Aim = Duplicate the passage of the Section 428 judgment text between "Bombay High Court" and "Perused the record.", inclusive.

Text block =
Sunday, 03, May, 2026
 
 
 
Expand O P Jindal Global University
 
  
  
 
 
 

Mr. Sachindranath Dey vs The Superintendent, Mumbai ...
2004 Latest Caselaw 834 Bom

Citation : 2004 Latest Caselaw 834 Bom
Judgement Date : 29 July, 2004

Bombay High Court
Mr. Sachindranath Dey vs The Superintendent, Mumbai ... on 29 July, 2004
Equivalent citations: 2004 CriLJ 4752, 2004 (4) MhLj 648
Author: R Khandeparkar
Bench: R Khandeparkar, R Mohite

JUDGMENT

R.M.S. Khandeparkar, J.

1. Heard learned Advocates for the parties. Perused the record.

2. The short but very important point which arise for consideration in this petition pertains to the methodology to be followed under Section 428 of the Criminal Procedure Code (hereinafter called as "the Code") for the grant of set off in relation to pre conviction-detention of the accused against the sentence of imprisonment on his conviction. Simultaneously other points which arise for consideration are that whether in the facts and circumstances of the case the petitioner was entitled to be released immediately on passing of the order dated 5.9.2003 by the learned Magistrate in Criminal Case No. 134/P/2000, on account of entitlement of facility of grant of set off under Section 428 of the Code and that whether the petitioner was illegally detained for 45 days beyond the period for which he could have been made to suffer the imprisonment in terms of order passed in 32-cases namely Case Nos. 113, 112 114, 141, 138, 134, 137, 135, 143, 115, 128, 125, 129, 118, 127, 136, 137 of 2001, 111 of 2002, 136 of 2000, 32 and 142 of 2003 wherein sentence imposed was directed to run concurrently in all the cases.

3. It is the contention of the petitioner that even though in terms of Section 428 of the Code, the petitioner was entitled for the benefit of set off in respect of detention in each of the above referred cases, the respondents had granted such set off only in one case viz. Case No. 136 of 2001 for a period of 1-year 1-month and 15-days. The fact that the set off has been granted in relation to the pre-conviction detention undergone by the petitioner in only one case namely Case No. 136 of 2001 is not in dispute. The contention of the respondents is that bearing in mind the provisions of law contained in Section 428 of the Code, the calculations done by the respondents in relation to the said set off in terms of the order passed by the Magistrate cannot be found fault with and the petitioner having been granted maximum set off of 1-year 1-month and 15 days, there was no illegal detention of the petitioner as sought to be contended by the petitioner.

4. The Section 428 of the Code reads thus :

"428 : Period of detention undergone by the accused to be set off against the sentence of imprisonment:- Where an accused person has on conviction, been sentenced to imprisonment for a term, not being imprisonment in default of payment of fine, the period of detention, if any, undergone by him during the investigation, inquiry or trial of the same case and before the date of such conviction, shall be set off against the term of imprisonment imposed on him, on such conviction, and the liability of such person to undergo imprisonment on such conviction shall be restricted to the remainder, if any, of the term of imprisonment imposed on him."

Information shown =
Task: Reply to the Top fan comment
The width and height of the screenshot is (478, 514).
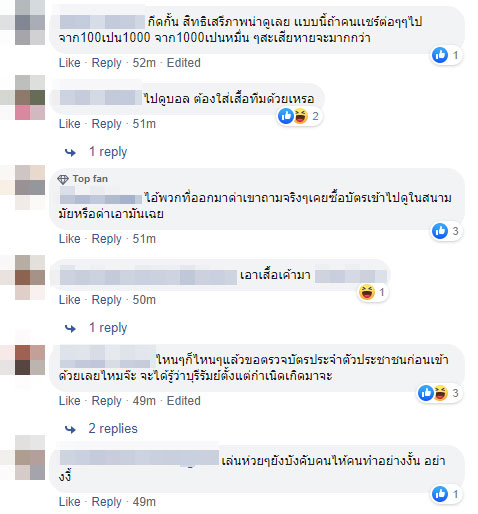Action: 107,239
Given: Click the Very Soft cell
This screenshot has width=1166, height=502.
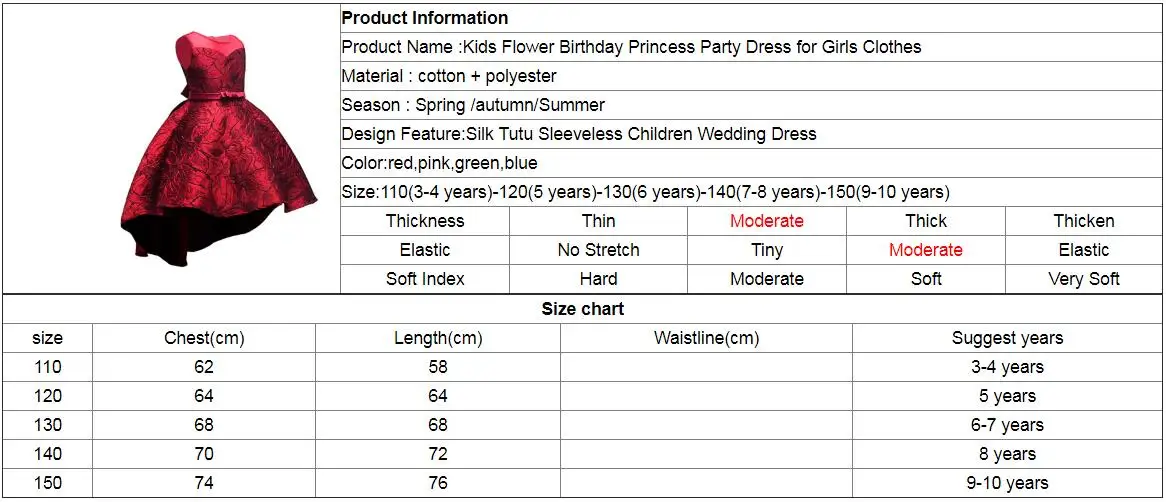Looking at the screenshot, I should pos(1084,279).

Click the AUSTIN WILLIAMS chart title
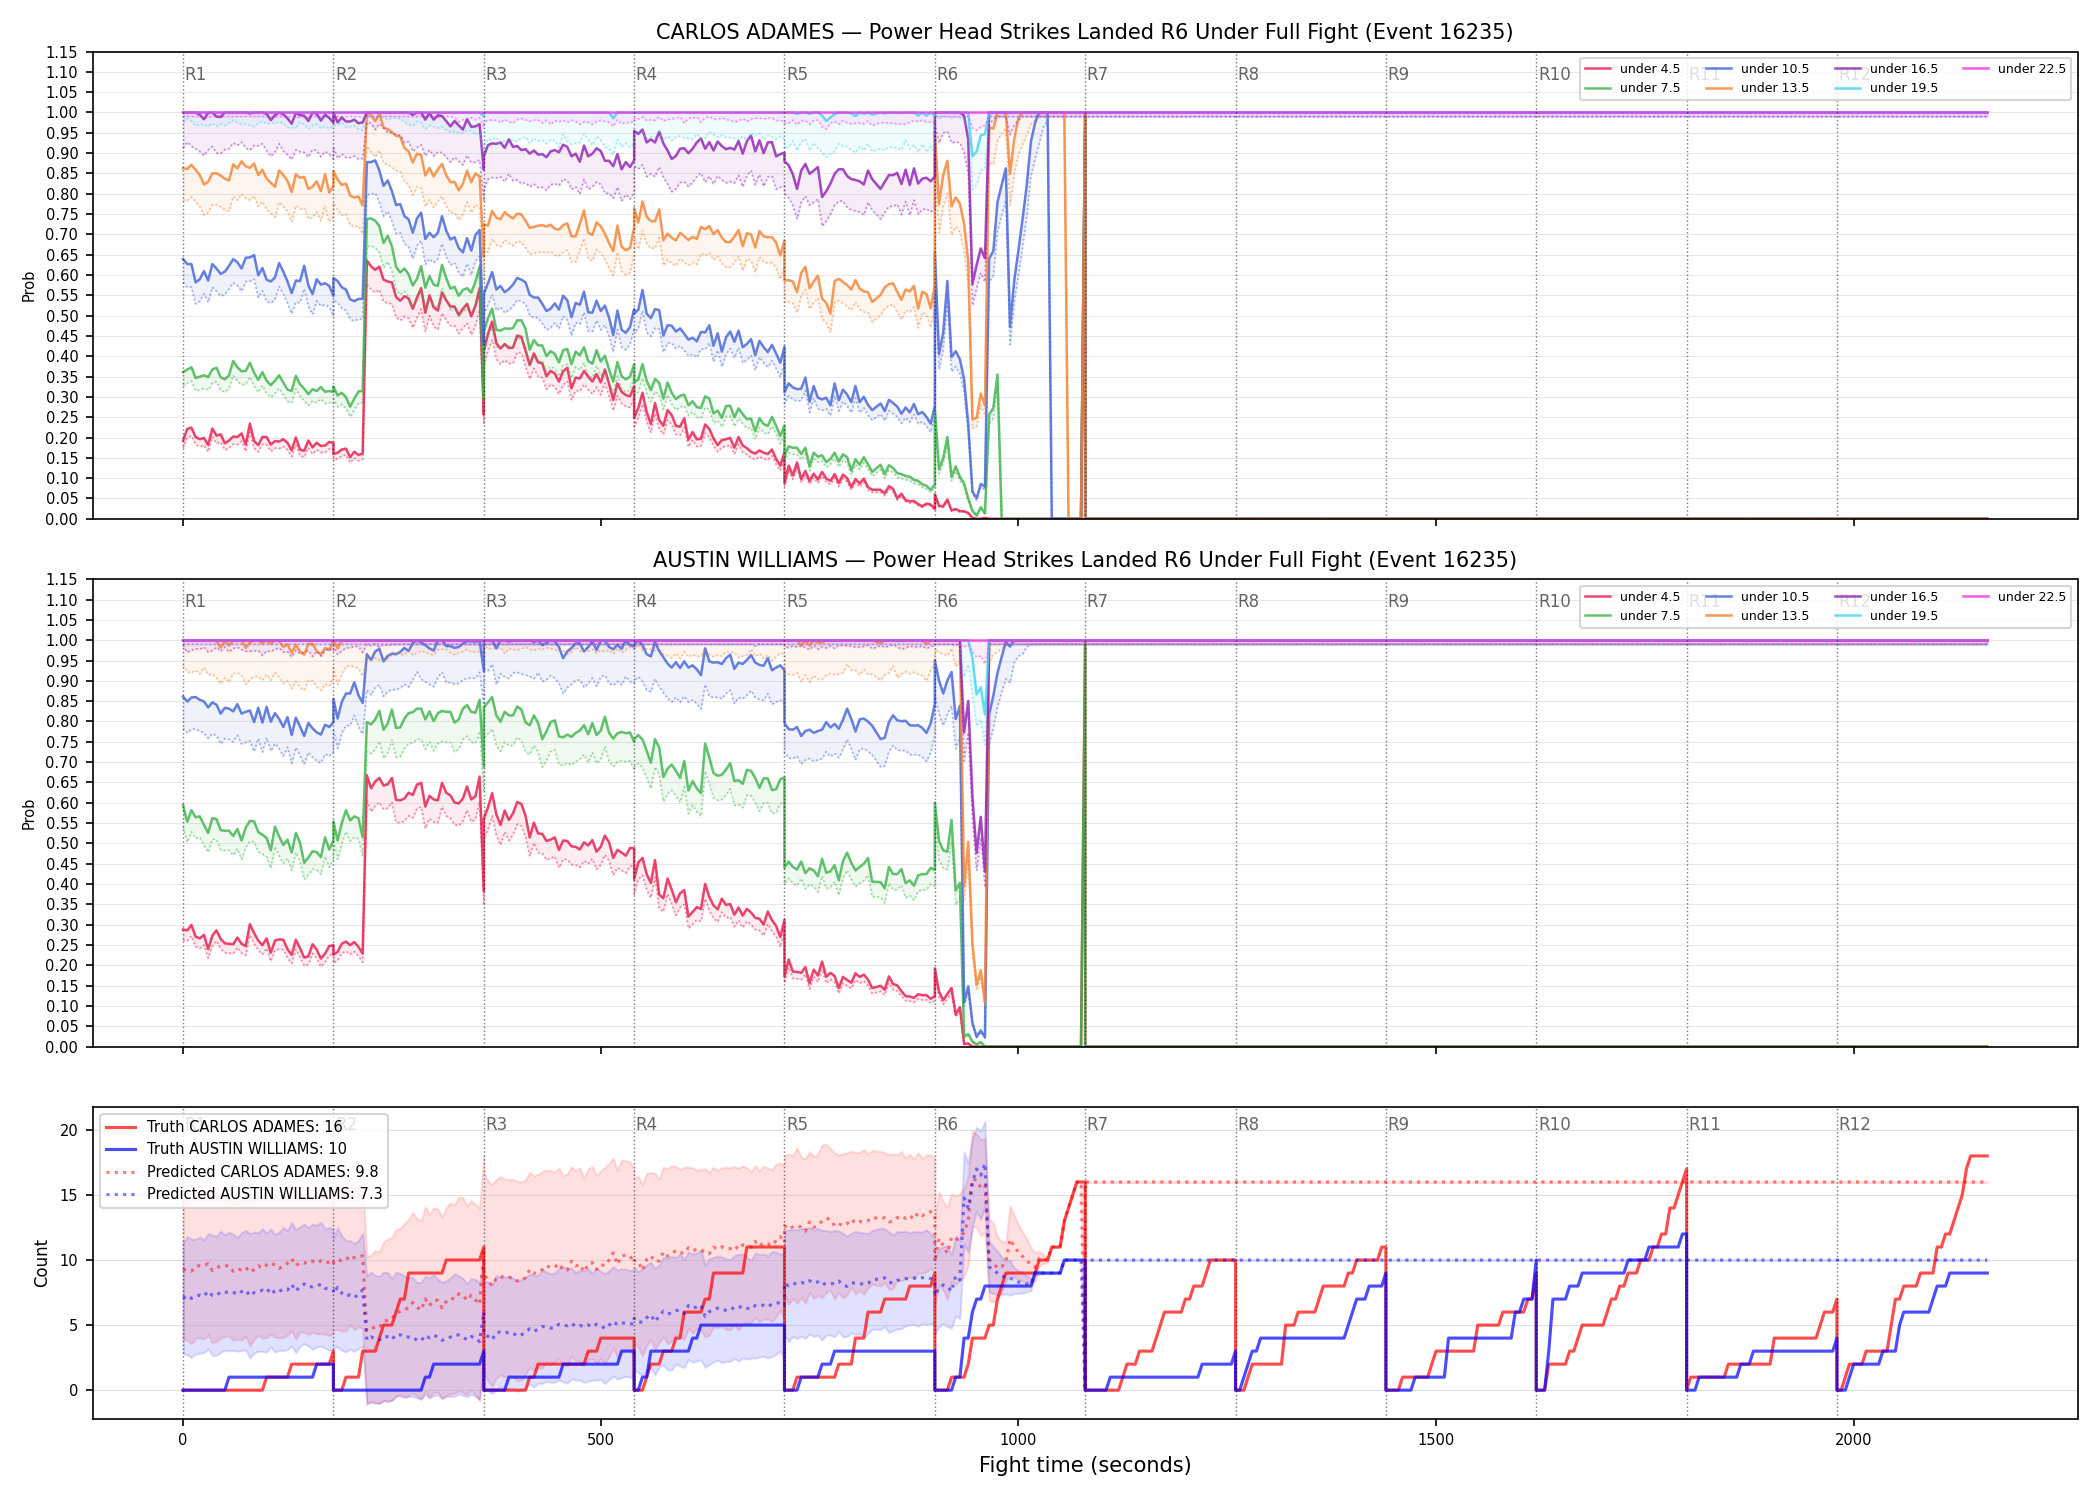1084,560
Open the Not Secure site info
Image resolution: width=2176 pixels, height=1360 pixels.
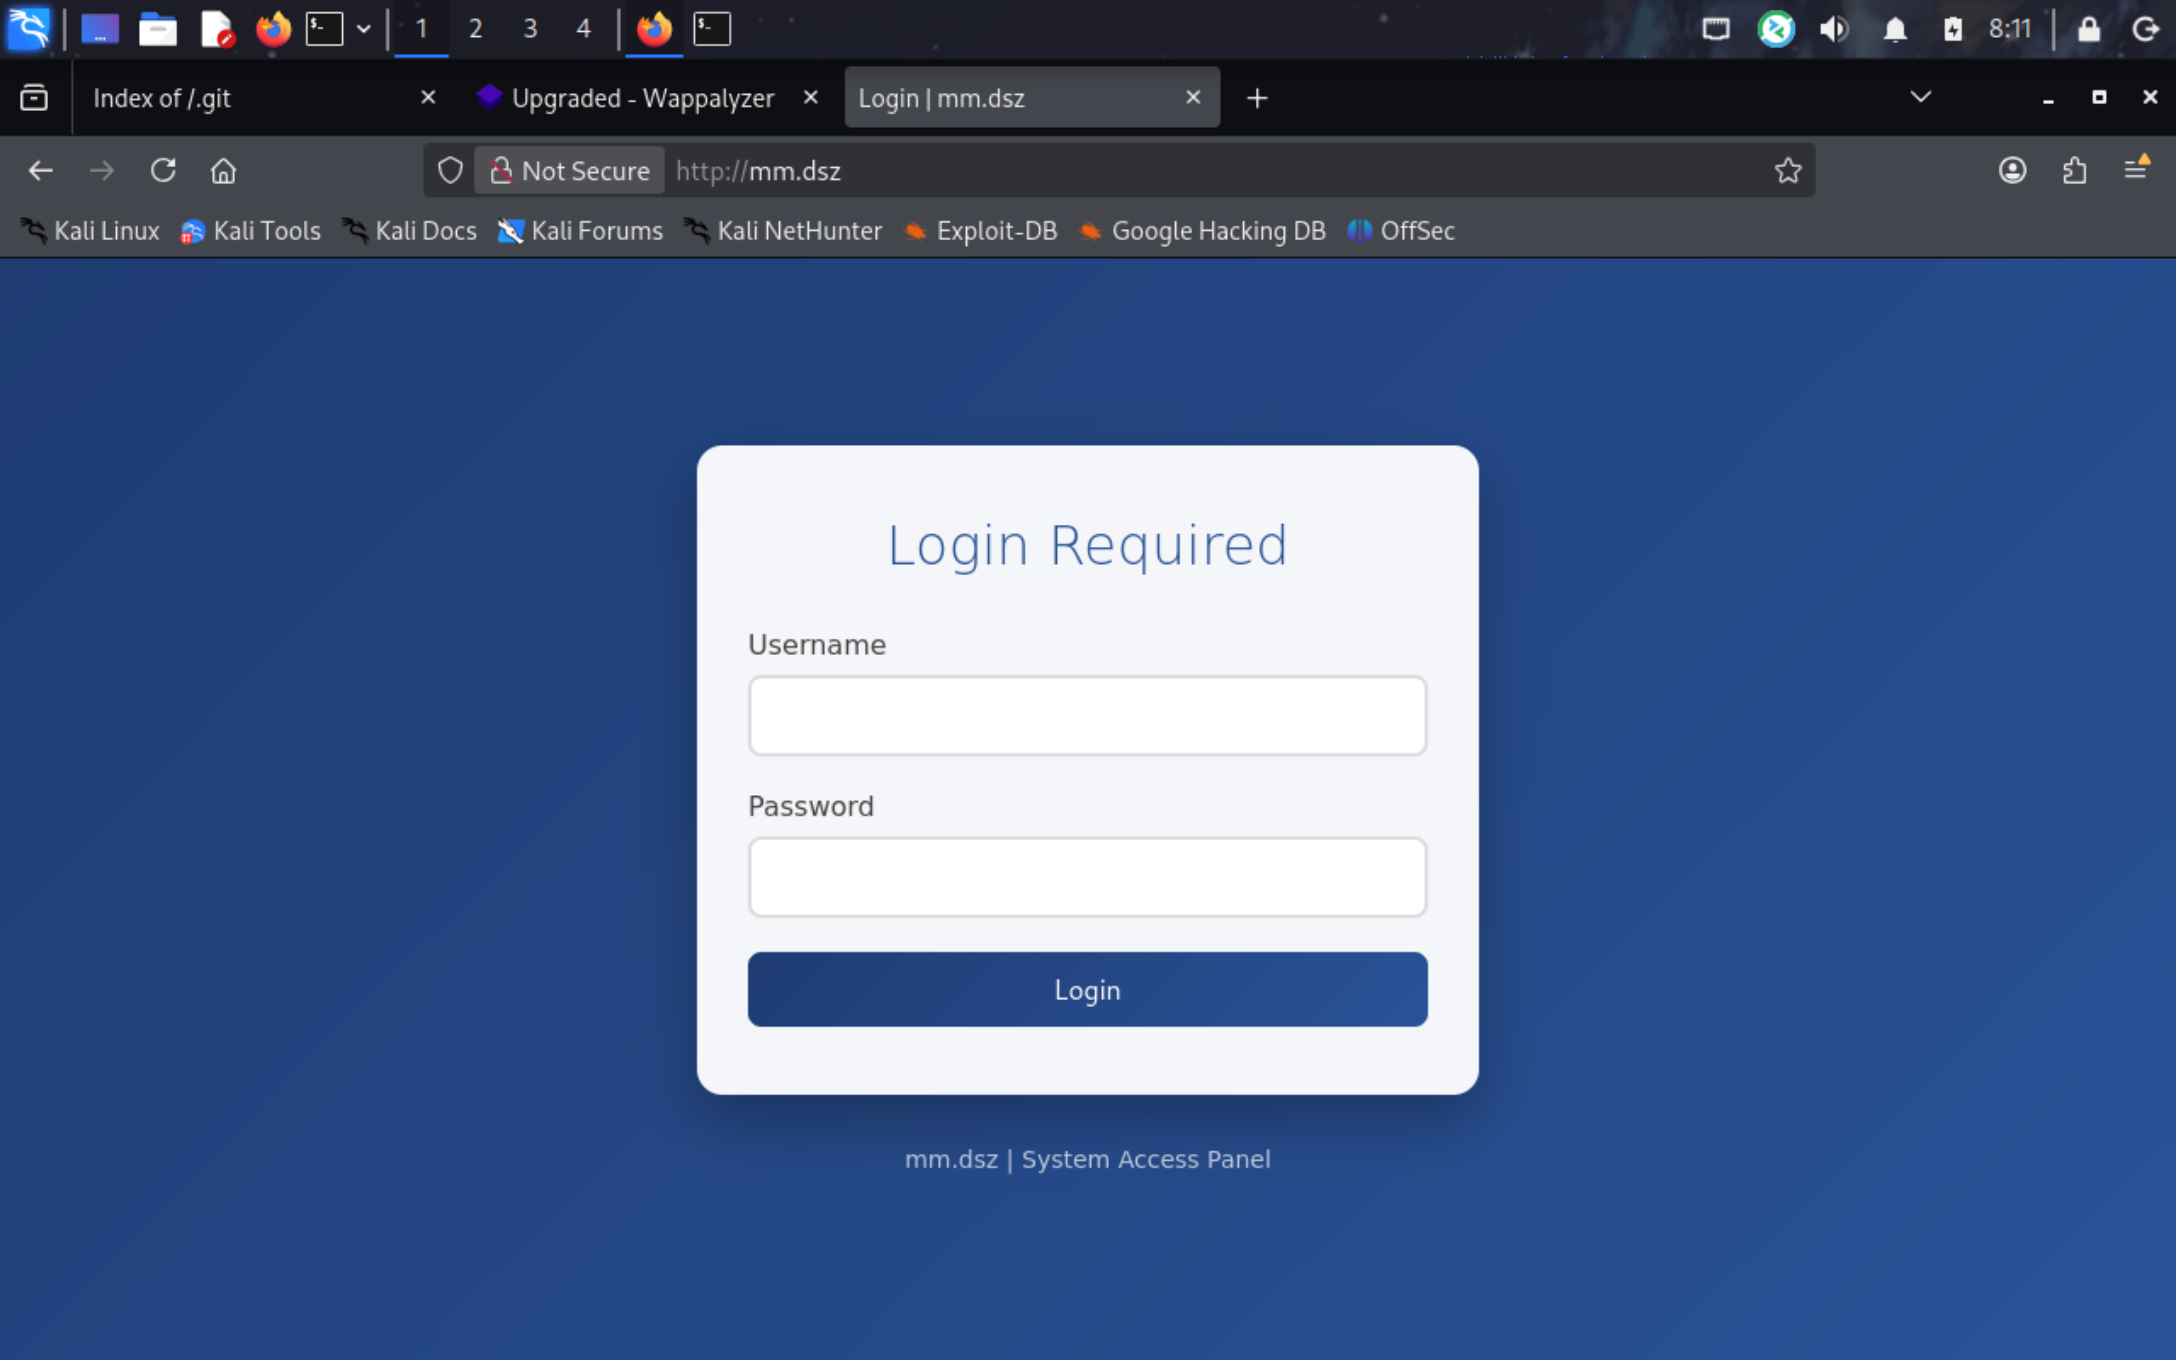point(570,171)
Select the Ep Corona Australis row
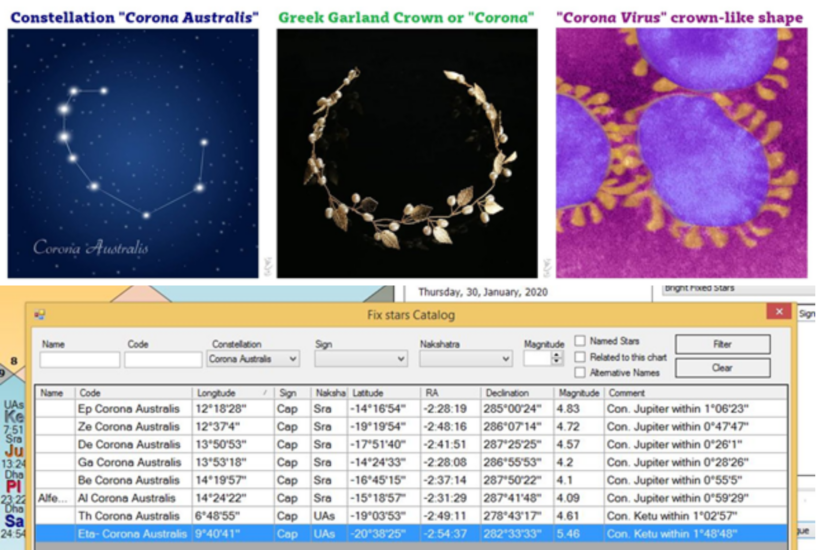Viewport: 823px width, 550px height. point(130,409)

Written answer =
Bombay High Court
Mr. Sachindranath Dey vs The Superintendent, Mumbai ... on 29 July, 2004
Equivalent citations: 2004 CriLJ 4752, 2004 (4) MhLj 648
Author: R Khandeparkar
Bench: R Khandeparkar, R Mohite

JUDGMENT

R.M.S. Khandeparkar, J.

1. Heard learned Advocates for the parties. Perused the record.